In 1943, one of the fathers of quantum mechanics, famous for his equation and his cat, Erwin Schrödinger, turned his attention to a problem that was seemingly simple but defied an easy answer. As World War 2 raged, he published a book titled What is Life?
Based on a series of lectures given in Dublin, the book’s theme was to answer the question: “how can the events in space and time which take place within the spatial boundary of a living organism be accounted for by physics and chemistry?”
In other words: What is Life? Or, from a physicist’s point of view, how can life arise from inanimate matter.
Much of the lecture discussed the requirement for genetic material and some sort of encoding as well as how life related to thermodynamics — the laws governing energy, heat transport, and disorder.
Although their success largely depended on Rosalind Franklin’s X-ray diffraction experiments, Francis and Crick would also credit Schrödinger’s work for inspiring their research resulting in the discovery of the DNA double helix.

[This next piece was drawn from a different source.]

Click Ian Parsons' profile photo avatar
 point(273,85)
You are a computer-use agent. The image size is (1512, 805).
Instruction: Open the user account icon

Schrödinger’s primary insight is that life creates order from disorder. In a universe governed by the 2nd law of thermodynamics, that all things tend to maximal disorder, living things maintain small enclaves of order within themselves. Moreover, if you look down to the atomic level, you find that the interiors of living things are extremely chaotic. Heat and molecules diffuse through rapid motion. Everything seems random. Yet the living thing persists, turning all that small scale chaos into large scale order.
Human built machines, by contrast, attempt to maintain order down to the smallest relevant levels. Microchips, for example, depend on orderly transfer of data down to nanometers. Precision machine tools, likewise, function because they have an exact specification at nearly the molecular level. The result is that human tools require careful protection and maintenance and break easily when subjected to the elements.